Task statement - Only an exact repetition of the entries counts as an answer.

Segment Open

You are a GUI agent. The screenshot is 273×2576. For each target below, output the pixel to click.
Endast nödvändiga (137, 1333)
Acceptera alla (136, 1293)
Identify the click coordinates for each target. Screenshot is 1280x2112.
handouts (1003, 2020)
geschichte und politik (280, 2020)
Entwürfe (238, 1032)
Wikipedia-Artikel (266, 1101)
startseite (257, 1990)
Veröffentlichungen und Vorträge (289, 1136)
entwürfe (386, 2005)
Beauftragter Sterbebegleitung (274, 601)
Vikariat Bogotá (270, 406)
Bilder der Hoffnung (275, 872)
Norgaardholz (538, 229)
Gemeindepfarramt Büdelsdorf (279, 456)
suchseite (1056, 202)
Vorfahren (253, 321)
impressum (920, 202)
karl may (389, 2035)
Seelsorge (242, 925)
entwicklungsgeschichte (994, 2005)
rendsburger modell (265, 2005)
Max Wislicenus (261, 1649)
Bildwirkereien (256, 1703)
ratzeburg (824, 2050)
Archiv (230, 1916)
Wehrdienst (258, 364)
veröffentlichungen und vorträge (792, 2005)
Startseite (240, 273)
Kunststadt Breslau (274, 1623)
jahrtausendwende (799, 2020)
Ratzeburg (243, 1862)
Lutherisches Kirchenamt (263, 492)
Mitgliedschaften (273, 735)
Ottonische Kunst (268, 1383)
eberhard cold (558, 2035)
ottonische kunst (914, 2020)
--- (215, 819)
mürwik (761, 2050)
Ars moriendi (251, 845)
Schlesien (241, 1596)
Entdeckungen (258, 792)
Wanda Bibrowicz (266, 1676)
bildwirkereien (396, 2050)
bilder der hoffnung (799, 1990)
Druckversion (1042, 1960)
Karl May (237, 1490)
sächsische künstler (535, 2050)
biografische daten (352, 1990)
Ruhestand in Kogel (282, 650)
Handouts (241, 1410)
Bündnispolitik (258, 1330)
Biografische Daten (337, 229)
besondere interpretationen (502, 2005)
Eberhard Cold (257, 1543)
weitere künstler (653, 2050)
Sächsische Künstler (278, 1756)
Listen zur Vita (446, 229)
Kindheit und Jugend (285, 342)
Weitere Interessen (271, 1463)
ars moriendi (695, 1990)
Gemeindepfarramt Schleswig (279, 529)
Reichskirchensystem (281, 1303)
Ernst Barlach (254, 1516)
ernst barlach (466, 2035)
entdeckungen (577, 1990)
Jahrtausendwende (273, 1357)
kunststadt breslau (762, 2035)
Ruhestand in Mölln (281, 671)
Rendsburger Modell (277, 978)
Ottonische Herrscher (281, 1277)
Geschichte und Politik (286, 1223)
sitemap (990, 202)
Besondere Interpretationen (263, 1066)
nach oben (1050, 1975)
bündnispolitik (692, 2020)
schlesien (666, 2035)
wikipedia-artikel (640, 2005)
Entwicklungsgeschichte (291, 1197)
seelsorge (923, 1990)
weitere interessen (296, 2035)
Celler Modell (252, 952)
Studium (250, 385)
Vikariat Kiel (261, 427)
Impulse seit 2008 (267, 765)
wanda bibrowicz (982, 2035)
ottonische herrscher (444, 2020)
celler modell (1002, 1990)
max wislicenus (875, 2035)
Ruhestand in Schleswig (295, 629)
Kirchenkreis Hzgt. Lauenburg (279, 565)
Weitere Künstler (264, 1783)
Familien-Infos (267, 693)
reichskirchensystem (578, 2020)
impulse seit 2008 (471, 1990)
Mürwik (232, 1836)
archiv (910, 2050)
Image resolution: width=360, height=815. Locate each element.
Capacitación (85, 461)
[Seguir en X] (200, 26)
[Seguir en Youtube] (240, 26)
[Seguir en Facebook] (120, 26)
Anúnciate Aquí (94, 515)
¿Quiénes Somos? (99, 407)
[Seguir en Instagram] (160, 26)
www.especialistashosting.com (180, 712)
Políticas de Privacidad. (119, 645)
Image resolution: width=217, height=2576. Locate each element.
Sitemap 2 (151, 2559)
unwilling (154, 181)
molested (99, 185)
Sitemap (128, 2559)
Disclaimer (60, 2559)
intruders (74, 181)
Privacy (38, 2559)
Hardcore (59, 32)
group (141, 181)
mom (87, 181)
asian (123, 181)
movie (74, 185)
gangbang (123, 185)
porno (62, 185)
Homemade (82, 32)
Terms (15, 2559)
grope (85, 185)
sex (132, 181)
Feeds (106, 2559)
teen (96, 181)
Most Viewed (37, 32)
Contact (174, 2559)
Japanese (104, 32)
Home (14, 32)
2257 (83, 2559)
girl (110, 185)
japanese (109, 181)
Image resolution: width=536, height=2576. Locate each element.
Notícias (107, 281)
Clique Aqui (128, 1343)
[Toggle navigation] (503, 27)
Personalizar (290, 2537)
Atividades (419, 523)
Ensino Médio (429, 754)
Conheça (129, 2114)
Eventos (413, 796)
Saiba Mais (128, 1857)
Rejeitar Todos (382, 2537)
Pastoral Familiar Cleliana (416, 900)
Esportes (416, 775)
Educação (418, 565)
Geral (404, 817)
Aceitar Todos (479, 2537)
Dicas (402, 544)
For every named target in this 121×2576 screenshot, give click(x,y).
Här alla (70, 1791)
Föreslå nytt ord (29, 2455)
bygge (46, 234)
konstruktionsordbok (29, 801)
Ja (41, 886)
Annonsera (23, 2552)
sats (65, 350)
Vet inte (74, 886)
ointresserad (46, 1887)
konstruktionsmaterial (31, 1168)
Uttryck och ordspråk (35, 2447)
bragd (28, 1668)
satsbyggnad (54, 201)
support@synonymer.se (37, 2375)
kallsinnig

Segment Closed

Task solution -
You are a GUI agent. The screenshot is 273×2576. For each target below, output the pixel to click.
Endast nödvändiga (137, 1333)
Acceptera alla (136, 1293)
Identify the click coordinates for each target. Screenshot is 1280x2112.
handouts (1003, 2020)
geschichte und politik (280, 2020)
Entwürfe (238, 1032)
Wikipedia-Artikel (266, 1101)
startseite (257, 1990)
Veröffentlichungen und Vorträge (289, 1136)
entwürfe (386, 2005)
Beauftragter Sterbebegleitung (274, 601)
Vikariat Bogotá (270, 406)
Bilder der Hoffnung (275, 872)
Norgaardholz (538, 229)
Gemeindepfarramt Büdelsdorf (279, 456)
suchseite (1056, 202)
Vorfahren (253, 321)
impressum (920, 202)
karl may (389, 2035)
Seelsorge (242, 925)
entwicklungsgeschichte (994, 2005)
rendsburger modell (265, 2005)
Max Wislicenus (261, 1649)
Bildwirkereien (256, 1703)
ratzeburg (824, 2050)
Archiv (230, 1916)
Wehrdienst (258, 364)
veröffentlichungen und vorträge (792, 2005)
Startseite (240, 273)
Kunststadt Breslau (274, 1623)
jahrtausendwende (799, 2020)
Ratzeburg (243, 1862)
Lutherisches Kirchenamt (263, 492)
Mitgliedschaften (273, 735)
Ottonische Kunst (268, 1383)
eberhard cold (558, 2035)
ottonische kunst (914, 2020)
--- (215, 819)
mürwik (761, 2050)
Ars moriendi (251, 845)
Schlesien (241, 1596)
Entdeckungen (258, 792)
Wanda Bibrowicz (266, 1676)
bildwirkereien (396, 2050)
bilder der hoffnung (799, 1990)
Druckversion (1042, 1960)
Karl May (237, 1490)
sächsische künstler (535, 2050)
biografische daten (352, 1990)
Ruhestand in Kogel (282, 650)
Handouts (241, 1410)
Bündnispolitik (258, 1330)
Biografische Daten (337, 229)
besondere interpretationen (502, 2005)
Eberhard Cold (257, 1543)
weitere künstler (653, 2050)
Sächsische Künstler (278, 1756)
Listen zur Vita (446, 229)
Kindheit und Jugend (285, 342)
Weitere Interessen (271, 1463)
ars moriendi (695, 1990)
Gemeindepfarramt Schleswig (279, 529)
Reichskirchensystem (281, 1303)
Ernst Barlach (254, 1516)
ernst barlach (466, 2035)
entdeckungen (577, 1990)
Jahrtausendwende (273, 1357)
kunststadt breslau (762, 2035)
Ruhestand in Mölln (281, 671)
Rendsburger Modell (277, 978)
Ottonische Herrscher (281, 1277)
Geschichte und Politik (286, 1223)
sitemap (990, 202)
Besondere Interpretationen (263, 1066)
nach oben (1050, 1975)
bündnispolitik (692, 2020)
schlesien (666, 2035)
wikipedia-artikel (640, 2005)
Entwicklungsgeschichte (291, 1197)
seelsorge (923, 1990)
weitere interessen (296, 2035)
Celler Modell (252, 952)
Studium (250, 385)
Vikariat Kiel (261, 427)
Impulse seit 2008 (267, 765)
wanda bibrowicz (982, 2035)
ottonische herrscher (444, 2020)
celler modell (1002, 1990)
max wislicenus (875, 2035)
Ruhestand in Schleswig (295, 629)
Kirchenkreis Hzgt. Lauenburg (279, 565)
Weitere Künstler (264, 1783)
Familien-Infos (267, 693)
reichskirchensystem (578, 2020)
impulse seit 2008 (471, 1990)
Mürwik (232, 1836)
archiv (910, 2050)
Image resolution: width=360, height=815. Locate each element.
Capacitación (85, 461)
[Seguir en X] (200, 26)
[Seguir en Youtube] (240, 26)
[Seguir en Facebook] (120, 26)
Anúnciate Aquí (94, 515)
¿Quiénes Somos? (99, 407)
[Seguir en Instagram] (160, 26)
www.especialistashosting.com (180, 712)
Políticas de Privacidad. (119, 645)
Image resolution: width=217, height=2576. Locate each element.
Sitemap 2 (151, 2559)
unwilling (154, 181)
molested (99, 185)
Sitemap (128, 2559)
Disclaimer (60, 2559)
intruders (74, 181)
Privacy (38, 2559)
Hardcore (59, 32)
group (141, 181)
mom (87, 181)
asian (123, 181)
movie (74, 185)
gangbang (123, 185)
porno (62, 185)
Homemade (82, 32)
Terms (15, 2559)
grope (85, 185)
sex (132, 181)
Feeds (106, 2559)
teen (96, 181)
Most Viewed (37, 32)
Contact (174, 2559)
Japanese (104, 32)
Home (14, 32)
2257 (83, 2559)
girl (110, 185)
japanese (109, 181)
Image resolution: width=536, height=2576. Locate each element.
Notícias (107, 281)
Clique Aqui (128, 1343)
[Toggle navigation] (503, 27)
Personalizar (290, 2537)
Atividades (419, 523)
Ensino Médio (429, 754)
Conheça (129, 2114)
Eventos (413, 796)
Saiba Mais (128, 1857)
Rejeitar Todos (382, 2537)
Pastoral Familiar Cleliana (416, 900)
Esportes (416, 775)
Educação (418, 565)
Geral (404, 817)
Aceitar Todos (479, 2537)
Dicas (402, 544)
For every named target in this 121×2576 screenshot, give click(x,y).
Här alla (70, 1791)
Föreslå nytt ord (29, 2455)
bygge (46, 234)
konstruktionsordbok (29, 801)
Ja (41, 886)
Annonsera (23, 2552)
sats (65, 350)
Vet inte (74, 886)
ointresserad (46, 1887)
konstruktionsmaterial (31, 1168)
Uttryck och ordspråk (35, 2447)
bragd (28, 1668)
satsbyggnad (54, 201)
support@synonymer.se (37, 2375)
kallsinnig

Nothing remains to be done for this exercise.